L'ordonnance de clôture est intervenue le 5 décembre 2022.

MOTIFS DE LA DÉCISION

Il doit être au préalable relever que Mme [T] sollicite, aux termes de son dispositif, la confirmation de la décision du conseil de prud'hommes tout en sollicitant des montants supérieurs à ceux accordés en première instance.

Sa demande de confirmation commande de retenir, comme quantum des sommes sollicitées, les montants accordés par le premier juge.

Sur le fond, les sanctions disciplinaires prononcées à l'encontre de Mme [T] reposent sur un seul et même motif': son irrespect des plannings de travail réalisés par son supérieur hiérarchique.
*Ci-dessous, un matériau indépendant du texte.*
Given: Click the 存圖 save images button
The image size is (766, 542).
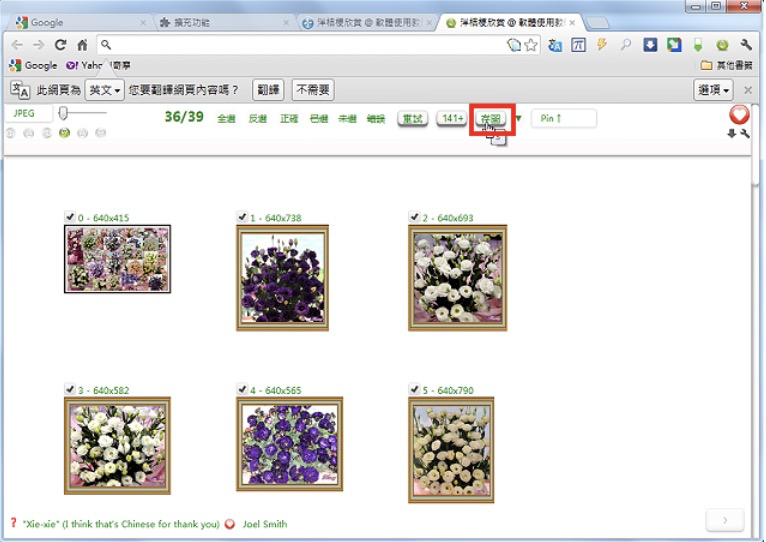Looking at the screenshot, I should [490, 119].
Son licenciement pour faute grave a été motivé par l'insubordination reprochée par son employeur pour ne pas avoir respecté les horaires fixés par son supérieur hiérarchique ainsi que des retards dans son travail et un désinvestissement dans ses fonctions.

Les difficultés opposant Mme [T] et la société Carrefour et ayant conduit à la rupture du contrat de travail à l'initiative de l'employeur ont pour origine un différend sur la répartition des horaires de travail de la salariée.

Il importe de rappeler les dispositions de l'article L.3123-12 du code du travail selon lesquelles lorsque l'employeur demande au salarié de modifier la répartition de sa durée de travail, alors que le contrat de travail n'a pas prévu les cas et la nature de telles modifications, le refus du salarié d'accepter cette modification ne constitue ni une faute ni un motif de licenciement.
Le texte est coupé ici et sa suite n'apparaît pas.